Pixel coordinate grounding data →
========================================================================
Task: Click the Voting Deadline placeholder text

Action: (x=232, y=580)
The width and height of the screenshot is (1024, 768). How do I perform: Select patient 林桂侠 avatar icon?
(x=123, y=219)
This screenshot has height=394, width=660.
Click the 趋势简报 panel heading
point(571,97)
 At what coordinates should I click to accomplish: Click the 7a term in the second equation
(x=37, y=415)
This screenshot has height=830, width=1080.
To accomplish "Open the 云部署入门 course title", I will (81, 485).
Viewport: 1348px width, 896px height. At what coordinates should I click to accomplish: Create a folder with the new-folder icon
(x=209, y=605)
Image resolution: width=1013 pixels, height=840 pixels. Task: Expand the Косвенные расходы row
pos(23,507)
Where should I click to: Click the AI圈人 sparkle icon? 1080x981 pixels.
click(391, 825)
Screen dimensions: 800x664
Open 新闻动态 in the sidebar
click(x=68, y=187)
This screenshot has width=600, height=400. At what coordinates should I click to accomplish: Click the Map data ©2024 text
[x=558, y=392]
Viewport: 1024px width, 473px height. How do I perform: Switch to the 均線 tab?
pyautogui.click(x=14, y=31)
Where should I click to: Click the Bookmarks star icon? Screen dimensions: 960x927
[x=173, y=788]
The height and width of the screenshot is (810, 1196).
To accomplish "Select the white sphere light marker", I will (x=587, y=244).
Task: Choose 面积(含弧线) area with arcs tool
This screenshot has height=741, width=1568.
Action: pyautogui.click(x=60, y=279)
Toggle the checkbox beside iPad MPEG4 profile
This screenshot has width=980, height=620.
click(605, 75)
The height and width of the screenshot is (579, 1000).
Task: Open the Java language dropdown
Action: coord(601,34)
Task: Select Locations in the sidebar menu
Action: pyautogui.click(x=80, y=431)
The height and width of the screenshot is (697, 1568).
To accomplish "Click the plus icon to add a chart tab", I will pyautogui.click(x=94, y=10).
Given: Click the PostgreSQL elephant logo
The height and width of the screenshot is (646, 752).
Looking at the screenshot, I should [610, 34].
========================================================================
GOAL OF THE EXERCISE → Only the stretch of lines that begins with the one holding "Task: Choose 面积(含弧线) area with arcs tool" and ends with the last line above belongs in the answer; please write it out exactly.

ANSWER →
Task: Choose 面积(含弧线) area with arcs tool
This screenshot has height=741, width=1568.
Action: pyautogui.click(x=60, y=279)
Toggle the checkbox beside iPad MPEG4 profile
This screenshot has width=980, height=620.
click(605, 75)
The height and width of the screenshot is (579, 1000).
Task: Open the Java language dropdown
Action: coord(601,34)
Task: Select Locations in the sidebar menu
Action: pyautogui.click(x=80, y=431)
The height and width of the screenshot is (697, 1568).
To accomplish "Click the plus icon to add a chart tab", I will pyautogui.click(x=94, y=10).
Given: Click the PostgreSQL elephant logo
The height and width of the screenshot is (646, 752).
Looking at the screenshot, I should [610, 34].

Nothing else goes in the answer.